I agree with Sebastiano. The politicians failed to realize that the electorate wanted new alternatives. The PD tried to perpetuate the old guard by choosing Bersani over Renzi. This election is a big joke and perhaps may seal the end of the Second Republic. After this... the deluge. Perhaps Monti should have been given more time to do some reforms. At least, it would have given a chance to better reflect on what is good for Italy... 

This has been posted by Robert not Angie -              Grillo says he wants to abolish all trade unions in Italy. Not reform them or curb them but abolish them. Does anyone else find this as alarming as I do ?  Whether you love unions or hate them I suspect there are few people reading this who would want to deny people the right to join one if they wanted to. This is a fundamental right in any free country. This is a very extreme and authoritarian measure and if Italy does abolish them it will be in the same camp as some of the most unsavoury regimes in the world.             Tolerance of unions is often seen as a litmus test of a country’s commitment to freedom, human rights and so on. If  Italy did this then it would be excluded from all sorts of  international agreements and organisations, including I imagine the EU. Italy would be marginalised and lose prestige and influence in the wider world. It would cause alarm bells to ring in many countries who are Italy’s friends, allies and partners. Comparisons would inevitably be made to Italy’s history in the earlier part of this century.               Is all this Grillo’s intention, if so he should say so. Or has he not thought it through, in which case you might want to call into question his judgement .
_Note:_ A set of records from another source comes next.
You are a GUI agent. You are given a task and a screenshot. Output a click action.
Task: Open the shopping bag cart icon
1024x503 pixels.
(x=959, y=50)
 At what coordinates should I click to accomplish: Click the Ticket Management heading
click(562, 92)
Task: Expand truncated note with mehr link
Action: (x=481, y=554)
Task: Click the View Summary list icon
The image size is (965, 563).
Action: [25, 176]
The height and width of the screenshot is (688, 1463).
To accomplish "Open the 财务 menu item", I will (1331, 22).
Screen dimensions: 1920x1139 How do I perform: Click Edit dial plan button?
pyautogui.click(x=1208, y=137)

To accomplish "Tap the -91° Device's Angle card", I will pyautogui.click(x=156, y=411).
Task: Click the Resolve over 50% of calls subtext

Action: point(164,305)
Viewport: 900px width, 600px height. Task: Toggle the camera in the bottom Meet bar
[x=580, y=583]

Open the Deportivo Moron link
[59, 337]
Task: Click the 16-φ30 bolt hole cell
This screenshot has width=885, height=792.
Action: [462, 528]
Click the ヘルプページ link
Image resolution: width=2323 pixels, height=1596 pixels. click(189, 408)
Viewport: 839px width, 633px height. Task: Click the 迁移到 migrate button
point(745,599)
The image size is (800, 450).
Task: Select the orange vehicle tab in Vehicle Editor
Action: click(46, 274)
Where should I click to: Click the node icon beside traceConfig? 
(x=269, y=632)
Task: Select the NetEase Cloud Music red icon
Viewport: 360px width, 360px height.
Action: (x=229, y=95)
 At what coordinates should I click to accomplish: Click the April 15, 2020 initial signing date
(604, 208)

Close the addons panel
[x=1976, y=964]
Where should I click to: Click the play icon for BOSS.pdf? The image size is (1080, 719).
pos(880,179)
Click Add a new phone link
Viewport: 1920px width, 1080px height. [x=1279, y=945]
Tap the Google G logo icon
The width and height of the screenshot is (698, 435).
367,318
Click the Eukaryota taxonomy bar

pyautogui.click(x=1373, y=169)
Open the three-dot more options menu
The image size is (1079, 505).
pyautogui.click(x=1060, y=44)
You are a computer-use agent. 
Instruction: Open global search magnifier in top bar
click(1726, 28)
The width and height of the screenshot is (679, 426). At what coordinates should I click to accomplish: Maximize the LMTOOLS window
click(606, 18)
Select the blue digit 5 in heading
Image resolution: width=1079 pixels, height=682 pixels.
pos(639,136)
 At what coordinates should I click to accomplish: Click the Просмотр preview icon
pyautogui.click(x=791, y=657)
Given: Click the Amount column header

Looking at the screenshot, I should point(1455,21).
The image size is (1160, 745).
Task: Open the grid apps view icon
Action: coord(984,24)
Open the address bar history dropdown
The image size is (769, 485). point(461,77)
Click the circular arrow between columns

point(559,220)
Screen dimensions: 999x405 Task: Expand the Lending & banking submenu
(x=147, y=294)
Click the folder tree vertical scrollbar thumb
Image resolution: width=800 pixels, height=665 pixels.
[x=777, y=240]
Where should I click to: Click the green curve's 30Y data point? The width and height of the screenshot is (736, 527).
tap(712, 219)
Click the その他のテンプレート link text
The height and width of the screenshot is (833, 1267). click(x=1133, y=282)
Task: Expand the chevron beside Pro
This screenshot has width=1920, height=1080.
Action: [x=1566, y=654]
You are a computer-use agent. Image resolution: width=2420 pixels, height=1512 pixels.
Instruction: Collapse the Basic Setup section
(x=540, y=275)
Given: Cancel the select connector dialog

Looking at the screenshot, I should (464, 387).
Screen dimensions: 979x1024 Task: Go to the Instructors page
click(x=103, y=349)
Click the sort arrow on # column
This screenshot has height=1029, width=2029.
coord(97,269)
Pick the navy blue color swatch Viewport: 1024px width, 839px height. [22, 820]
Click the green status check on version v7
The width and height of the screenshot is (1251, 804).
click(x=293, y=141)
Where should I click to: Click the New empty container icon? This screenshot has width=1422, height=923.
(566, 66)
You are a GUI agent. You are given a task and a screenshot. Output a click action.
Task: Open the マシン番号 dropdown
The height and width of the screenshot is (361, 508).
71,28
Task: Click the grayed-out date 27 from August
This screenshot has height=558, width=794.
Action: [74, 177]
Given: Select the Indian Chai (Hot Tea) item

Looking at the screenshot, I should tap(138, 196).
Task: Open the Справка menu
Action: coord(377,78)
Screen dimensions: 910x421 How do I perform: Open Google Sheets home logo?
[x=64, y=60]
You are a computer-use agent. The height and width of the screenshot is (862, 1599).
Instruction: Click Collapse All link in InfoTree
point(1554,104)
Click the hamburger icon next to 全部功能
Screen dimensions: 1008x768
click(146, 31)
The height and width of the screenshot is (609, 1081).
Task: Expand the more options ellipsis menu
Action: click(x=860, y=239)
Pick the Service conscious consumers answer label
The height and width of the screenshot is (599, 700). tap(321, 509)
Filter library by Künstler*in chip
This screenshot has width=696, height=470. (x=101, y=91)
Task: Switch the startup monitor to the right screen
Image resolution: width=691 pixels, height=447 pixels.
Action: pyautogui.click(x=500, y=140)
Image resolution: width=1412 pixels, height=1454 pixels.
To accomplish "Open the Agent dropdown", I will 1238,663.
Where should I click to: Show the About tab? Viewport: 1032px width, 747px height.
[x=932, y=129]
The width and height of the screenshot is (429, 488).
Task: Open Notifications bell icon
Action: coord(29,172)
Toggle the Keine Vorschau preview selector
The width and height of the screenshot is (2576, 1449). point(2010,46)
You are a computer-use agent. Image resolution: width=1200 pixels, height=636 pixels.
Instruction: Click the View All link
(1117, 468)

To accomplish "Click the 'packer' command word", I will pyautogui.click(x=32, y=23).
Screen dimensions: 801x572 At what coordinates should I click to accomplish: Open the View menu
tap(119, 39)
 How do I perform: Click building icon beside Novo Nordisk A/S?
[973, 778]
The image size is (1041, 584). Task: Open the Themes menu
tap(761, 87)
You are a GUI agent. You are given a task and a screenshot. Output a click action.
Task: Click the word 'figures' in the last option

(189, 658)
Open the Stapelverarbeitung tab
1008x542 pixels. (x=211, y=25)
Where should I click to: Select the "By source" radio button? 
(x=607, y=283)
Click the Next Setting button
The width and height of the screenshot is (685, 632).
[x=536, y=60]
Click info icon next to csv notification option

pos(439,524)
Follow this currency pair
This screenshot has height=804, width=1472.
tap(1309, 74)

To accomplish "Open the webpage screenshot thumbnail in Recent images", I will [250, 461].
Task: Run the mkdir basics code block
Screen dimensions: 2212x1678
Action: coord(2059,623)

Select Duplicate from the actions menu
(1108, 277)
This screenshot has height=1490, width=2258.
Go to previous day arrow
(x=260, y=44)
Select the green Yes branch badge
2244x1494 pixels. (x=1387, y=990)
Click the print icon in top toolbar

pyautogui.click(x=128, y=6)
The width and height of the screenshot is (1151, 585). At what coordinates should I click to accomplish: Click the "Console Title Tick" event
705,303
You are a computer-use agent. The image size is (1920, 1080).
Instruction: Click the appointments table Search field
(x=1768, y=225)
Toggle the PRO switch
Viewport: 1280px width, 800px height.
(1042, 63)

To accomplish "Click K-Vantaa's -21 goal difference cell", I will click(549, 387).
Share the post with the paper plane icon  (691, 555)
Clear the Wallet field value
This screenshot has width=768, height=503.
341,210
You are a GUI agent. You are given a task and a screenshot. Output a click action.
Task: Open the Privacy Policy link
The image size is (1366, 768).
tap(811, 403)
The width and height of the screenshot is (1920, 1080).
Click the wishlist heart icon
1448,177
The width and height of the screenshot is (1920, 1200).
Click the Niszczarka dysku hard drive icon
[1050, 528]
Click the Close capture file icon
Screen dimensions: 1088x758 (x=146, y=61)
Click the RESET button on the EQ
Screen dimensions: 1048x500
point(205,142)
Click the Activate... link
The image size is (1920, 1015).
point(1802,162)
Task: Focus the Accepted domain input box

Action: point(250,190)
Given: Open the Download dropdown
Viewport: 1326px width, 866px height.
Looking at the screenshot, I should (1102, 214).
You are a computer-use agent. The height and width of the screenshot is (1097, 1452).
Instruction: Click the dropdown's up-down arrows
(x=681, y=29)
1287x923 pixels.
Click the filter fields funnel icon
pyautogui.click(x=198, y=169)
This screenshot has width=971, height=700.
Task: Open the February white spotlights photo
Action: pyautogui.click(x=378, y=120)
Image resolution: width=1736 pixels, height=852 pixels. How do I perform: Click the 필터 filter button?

Frankly Im getting a bit p(%ssed off with Grillo - it's fine having a rant and beingin opposition, but he's being a prat now.  If he is leader then be leader, dont say 'Im not a leader' and then not allow anyone else to lead.   He's come out with such a huge variety of nonsense that abolishing unions is hardly unexpected.  Of course he cant - he cant do 90% of his programme without tearing up the constitution and starting again.   I find it deeeply undemocratic that his party which took 28% of the vote wants absolute power.  It should get 28% of the vote, which would give it no power at all in the Italy we have.  It may be thelargest single party but Italy doesnt and has never worked on anything but coalitions and they are sanctioned by the constitution.   Grillo will have to march on Rome and start over if he wants to do a tenth of what he says, and even those who voted for him regard the constitution as sacrosanct.  It was inevitable that teh first two laws promulgated by the M5S MP's on Monday were a referendum on the euro and legalisation of cannabis.  Its all going to go very pearlike.